Purtroppo in questi ultimi quindici anni è stato per la Rai come uno spogliarello di programmi sportivi popolari: niente più motociclismo nel momento in cui piloti e moto italiane andavano alla grande, un pezzo soltanto di Formula1, brandelli di calcio nazionale e internazionale, niente più campionato italiano di basket (se non una partita, mi pare), niente classiche ora come il Giro di Lombardia?
Tutto ciò non può che produrre disaffezione essendo state percepite le riprese degli sport più amati come servizio pubblico. Con una qualità di riprese, di cronache e di commenti che la Rai Sport sa assicurare nel modo migliore. Questione di risorse, di mezzi finanziari. Certo. Ma quanti milioni vengono investiti in produzioni più costose, meno apprezzate e più superflue?
Ora Matteo Renzi, oplà, prefigura una Rai col canone ridotto a soli 100 euro (fosse per lui lo abolirebbe) ma pagato da tutti coloro che hanno una bolletta della luce da pagare perché inserito in quest'ultima. Al netto delle coabitazioni si tratta di 24 milioni di famiglie,e il gettito quindi sarebbe automaticamente di 2,4 miliardi euro (una quota, come ora, rimarrebbe in partenza al Tesoro).
Mentre oggi col canone a 113,50 euro le famiglie paganti risultano16.720.087 (secondo il puntuale rapporto Rai sugli abbonamenti 2014) con una evasione che purtroppo è salita ufficialmente, per le Tv ad uso privato, al 31 per cento, rispetto all'8-10 per cento delle medie europee, di Paesi nei quali il canone sta sopra i 150-200 a volte 300 euro. Con seri dibattiti anche in quei Paesi e però con fedeltà molto più elevate. Che da noi resistono, pur con una erosione crescente anche lì, in Provincia di Ferrara dove il canone viene pagato (primato italiano) dall'85,43 per cento delle famiglie (e in certi Comuni, Copparo, Goro, Masi Torello si supera il 95 per cento).

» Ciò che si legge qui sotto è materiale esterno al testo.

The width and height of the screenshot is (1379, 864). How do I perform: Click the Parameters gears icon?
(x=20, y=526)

Mentre niente si recupera nelle province e nelle regioni dei tanti abusivismi (edilizio, ambientale, previdenziale, ecc.) con la punta non a caso di evasione al canone Rai a Casal di Principe (quasi il 91 per cento non paga), a Gricignano e a San Cipriano di Aversa (idem). Secondo il Censis, il canone Rai è considerato dalla maggioranza degli italiani, dal 65 per cento, la tassa "più odiata". Un evidente non senso e però una realtà. Malgrado l'evasione,sempre più maxi, col canone si incassano circa 1,7 miliardi di euro che, con la crisi della pubblicità, costituiscono il 63 per cento circa di tutti gli introiti. Contro il 50 di quindici anni or sono.

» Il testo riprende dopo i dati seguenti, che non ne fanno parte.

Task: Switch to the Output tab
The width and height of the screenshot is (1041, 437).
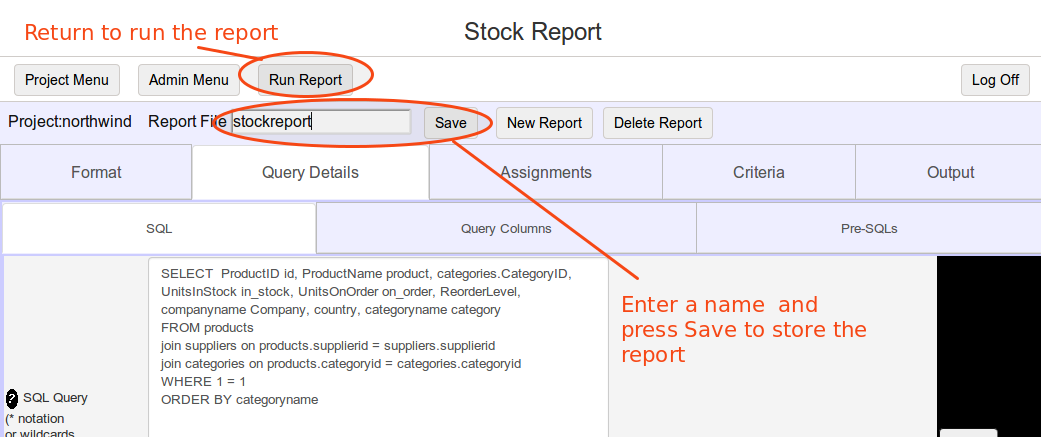Action: [950, 173]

Tuttavia, per inserire il canone radiotelevisivo nella bolletta elettrica non mancheranno problemi seri - anche se 100 euro sono una cifra modesta rispetto ai 183 di Bbc o ai 210 delle reti pubbliche tedesche (83-87 per cento degli introiti), per non parlare dei canoni scandinavi - per ragioni burocratiche e anche giuridiche. E per quell'"odio" manifesto contro l'"iniquo balzello" (una solenne scemenza provinciale). La Rai però non ha fatto nulla in questi anni per ricostruire una cultura del servizio pubblico. Ha incassato il canone (declinante) senza cercare di sottolineare con alcune misure, anche semplici, le trasmissioni sicuramente di servizio pubblico per incrementarle rendendole più godibili.

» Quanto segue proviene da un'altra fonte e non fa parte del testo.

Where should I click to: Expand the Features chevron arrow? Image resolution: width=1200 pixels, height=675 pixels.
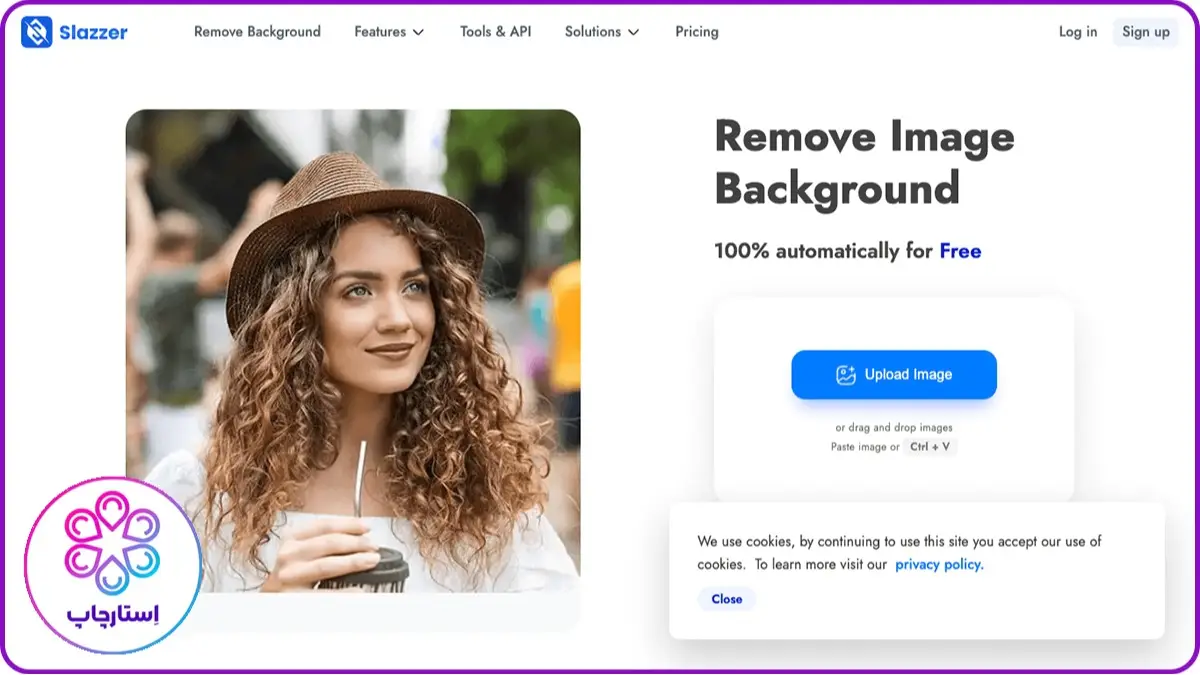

Ha lasciato moltiplicare i talk-show, più o meno tutti uguali, con personaggi a turno sempre i soliti e quindi consunti, o indulgendo nelle interviste spesso sdraiate. Del resto l'attuale premier non ama notoriamente le critiche. Men che meno le contestazioni fattuali o le proteste di folla. Difatti evita rigorosamente tutte le occasioni in cui corre il pericolo di venire fischiato o contestato. E quindi sceglie lui gli intervistatori con la certezza di venire trattato coi guanti e non coi guantoni.
Ai più anziani tocca di rimpiangere le vecchie Tribune Politiche moderate da Jader Jacobelli o da Ugo Zatterin alle quali i presidenti del Consiglio dovevano partecipare sottoponendosi ad almeno un paio di domande scomode da parte di giornalisti non allineati di giornali come l'Unità (di una volta), il Manifesto o Notizie Radicali. Quello era "servizio pubblico" assai più di quanto non lo siano le conferenze-stampa autoglorificatorie o le interviste alla Vespa sempre curialmente accomodante coi potenti del momento.
Con l'unica gigantesca News Room si avrà poi un non meno gigantesco "omogeneizzato" politico garantito da super-amministatori unici nominati direttamente da Palazzo Chigi, come è previsto, e con un presidente, pure nominato dal premier, ed un CdA che contano, specie il secondo, come il due di coppe a briscola. Questo è quello che conta, a quanto pare. Non la concorrenza sempre più forte di Sky, di Discovery e quella di Netflix, per non parlare delle radio. I tre canali di Radio Rai hanno già dal 1993 un solo Giornale Radio e non è stato un progresso.